> AUSGANGSTEXT
/---
Die Anforderungen an Mailingsysteme vor dem Internet oder zumindest seiner frühesten Anfänge waren das, was auch Borg beruflich interessierte. Sie entwickelte mit Kollegen das Mailingsystem Mecca, in dem der Absender einer E-Mail seine Empfänger nach Bereichen filtern konnte, aber auch die Empfänger – die zum Teil nur wenig Speicherplatz hatten oder nur selten Gelegenheit, ihre E-Mails abzurufen – konnten ihre empfangenen E-Mails nach Themen und Absendern filtern. Bis dahin hatten Mailingsysteme sich auf die Mitarbeiter innerhalb eines Unternehmens konzentriert, Borg entwickelte nun eines, das für eine vielfältigere Gruppe Nutzer praktikabel sein sollte. Dabei erhielt sie von ihrem Arbeitgeber nicht so viel Unterstützung, wie ihr eigentlich zugesagt wurde, und ein Anschlussprojekt, an dem sie arbeitete, ging im Endeffekt daran zugrunde, dass ihr die Leitung nicht anvertraut wurde – weil sie eine Frau war – und der „ältere Mann“, dem die Projektleitung zugetraut wurde, kein Interesse hatte. Nach diesem Affront verließ sie DEC und begann, für die Stärkung der Frauen im IT-Bereich einzusetzen. Dabei interessierten sie nicht nur die Frauen, die Hard- und Software entwickelten, sondern auch die Perspektiven weiblicher Nutzer.
Nach verschiedenen gemeinsamen Projekten in dieser Sache gründete Borg 1997 schließlich mit Hilfe anderer erfolgreicher Frauen der IT-Branche und der finanziellen Unterstützung u.a. von Xerox und Hewlett Packard das Institute for Women and Technology (heute: AnitaB.org). Drei Jahre zuvor hatte sie mit der Grace Hopper Celebration of Women in Computing die heute noch größte Konferenz für Computerspezialistinnen weltweit ins Leben gerufen.
\---
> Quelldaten
/---
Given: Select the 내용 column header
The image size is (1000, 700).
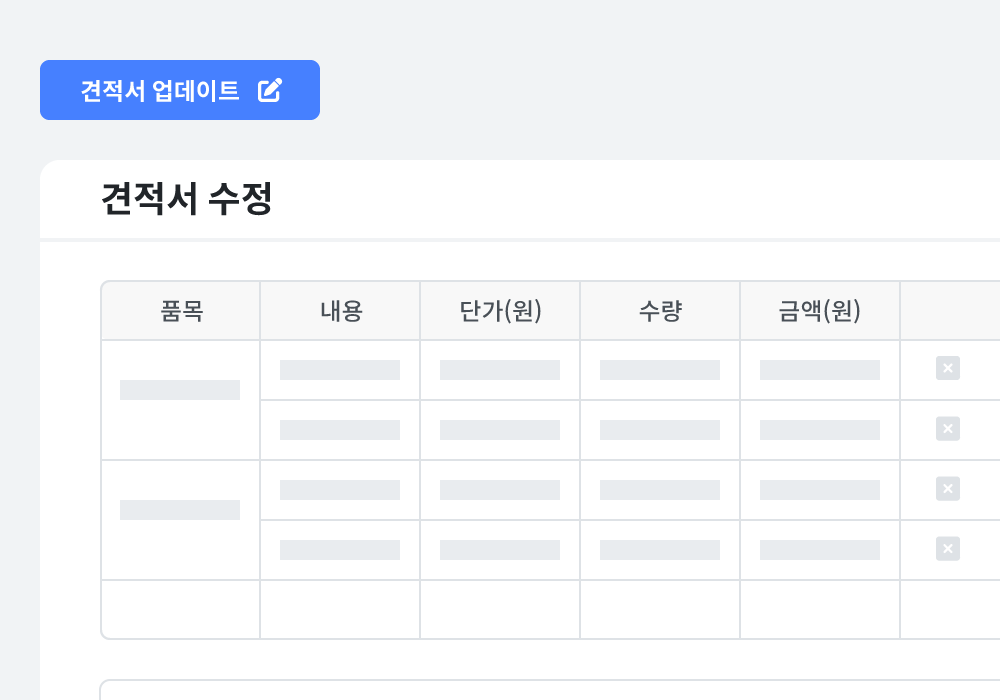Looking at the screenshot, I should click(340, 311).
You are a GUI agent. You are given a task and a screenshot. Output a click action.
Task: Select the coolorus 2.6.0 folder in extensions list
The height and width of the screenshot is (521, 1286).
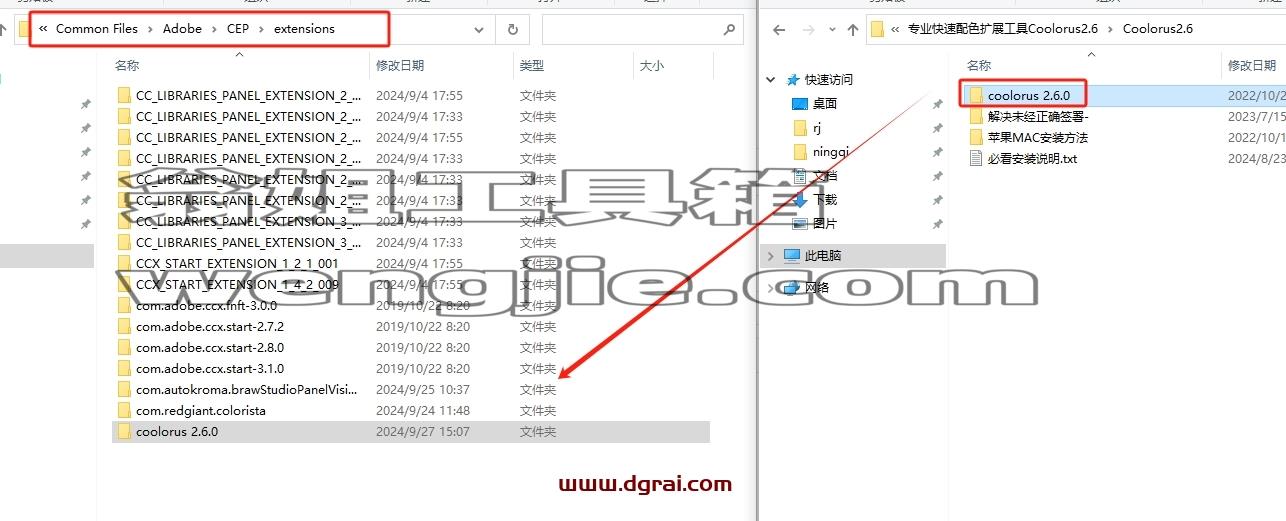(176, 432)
\---
/---
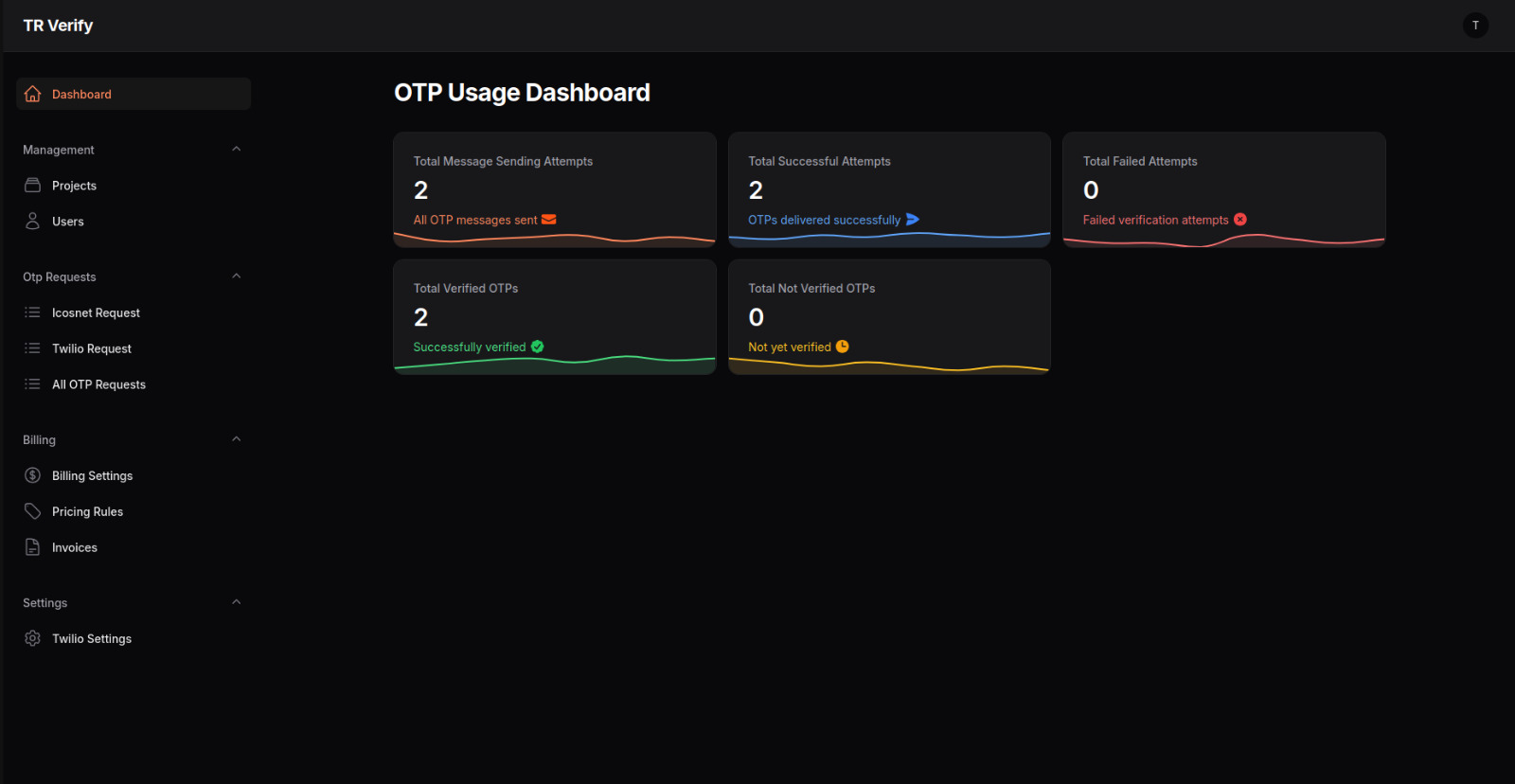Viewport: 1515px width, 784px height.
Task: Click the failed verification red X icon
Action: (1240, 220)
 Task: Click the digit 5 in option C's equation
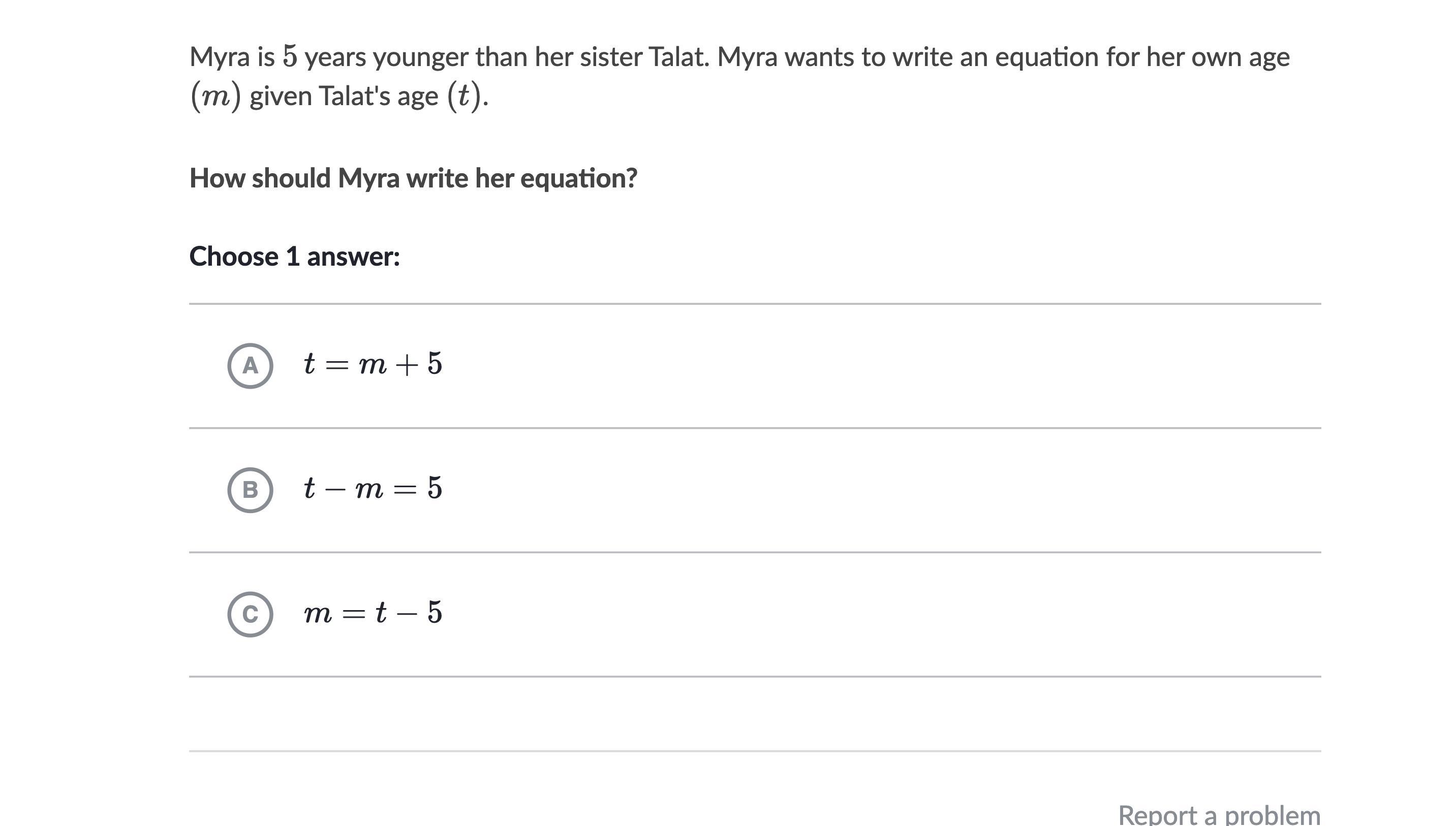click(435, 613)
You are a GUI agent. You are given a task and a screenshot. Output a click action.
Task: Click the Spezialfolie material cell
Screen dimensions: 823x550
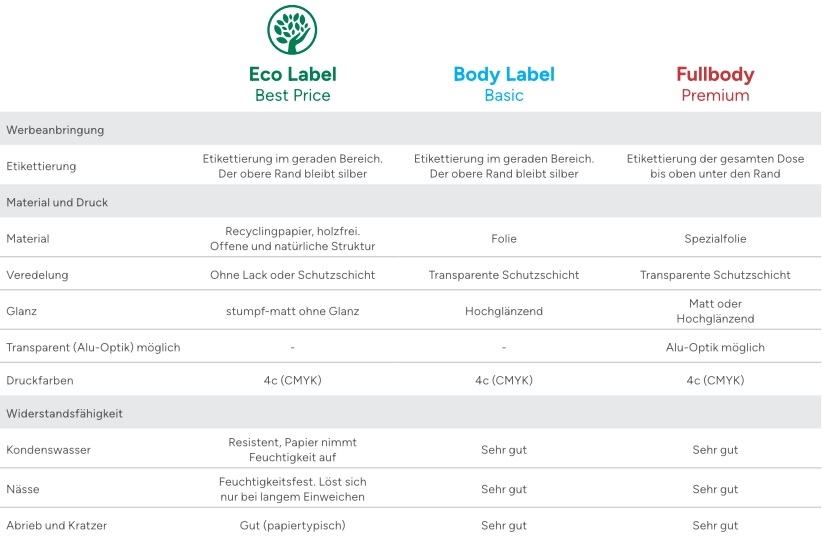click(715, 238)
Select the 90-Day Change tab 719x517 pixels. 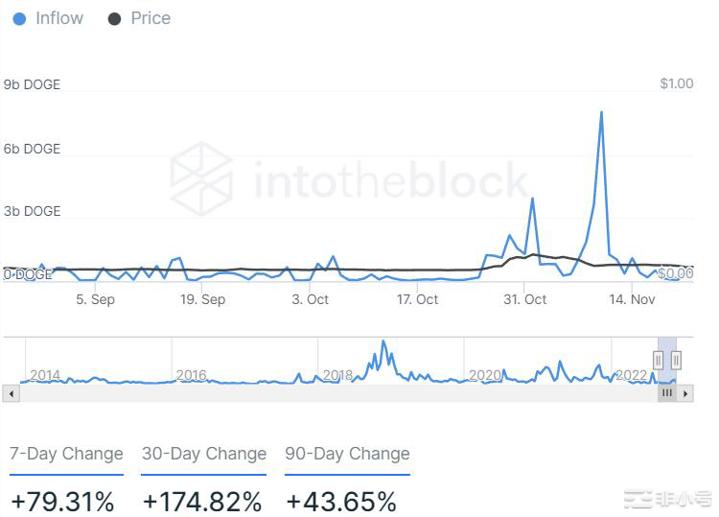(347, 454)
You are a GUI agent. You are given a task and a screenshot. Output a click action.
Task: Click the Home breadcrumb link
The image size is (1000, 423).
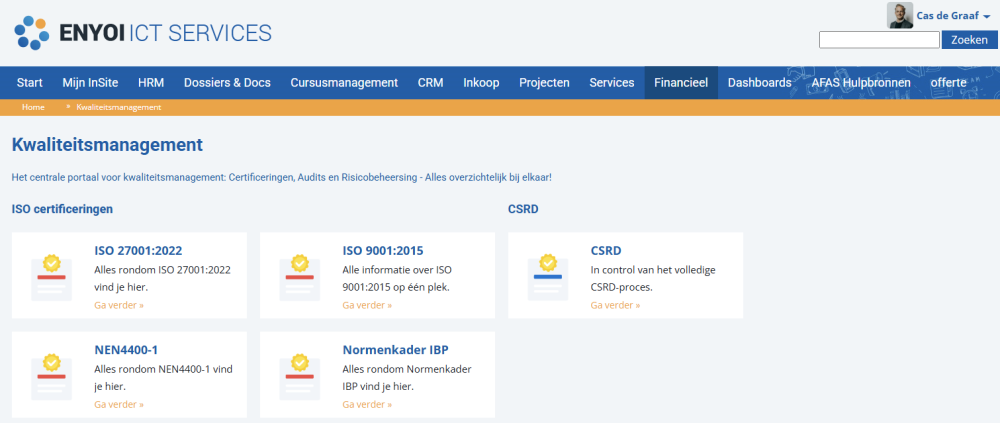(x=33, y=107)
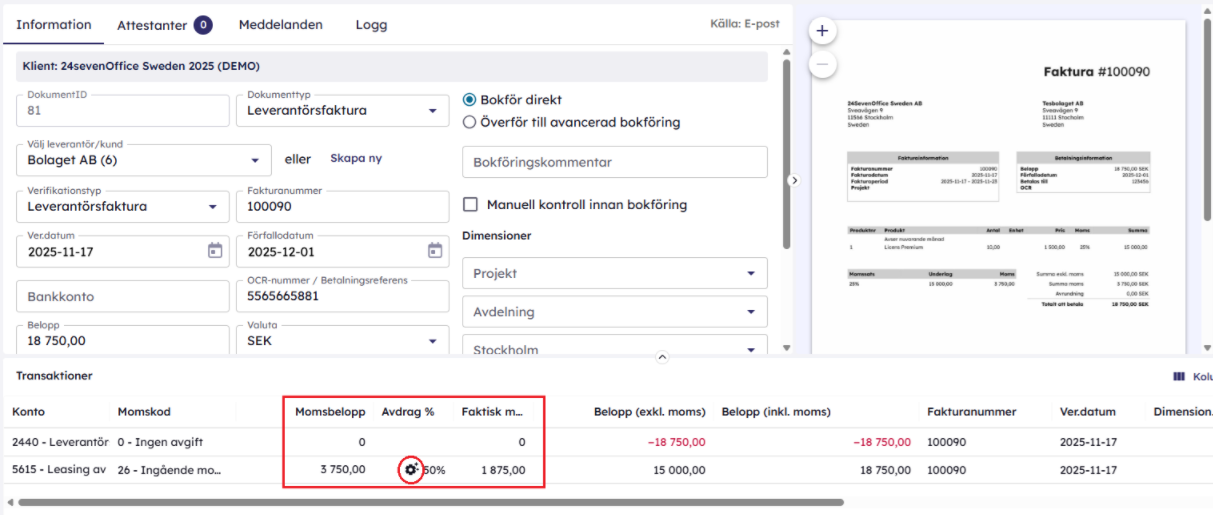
\---
> AUFGABENSTELLUNG
Schreibe aus dem Ausgangstext über Borg den Abschnitt wortgetreu ab, der mit „Nach verschiedenen gemeinsamen“ beginnt und sich bis einschließlich „ins Leben gerufen.“ fortsetzt.

> ERGEBNIS
Nach verschiedenen gemeinsamen Projekten in dieser Sache gründete Borg 1997 schließlich mit Hilfe anderer erfolgreicher Frauen der IT-Branche und der finanziellen Unterstützung u.a. von Xerox und Hewlett Packard das Institute for Women and Technology (heute: AnitaB.org). Drei Jahre zuvor hatte sie mit der Grace Hopper Celebration of Women in Computing die heute noch größte Konferenz für Computerspezialistinnen weltweit ins Leben gerufen.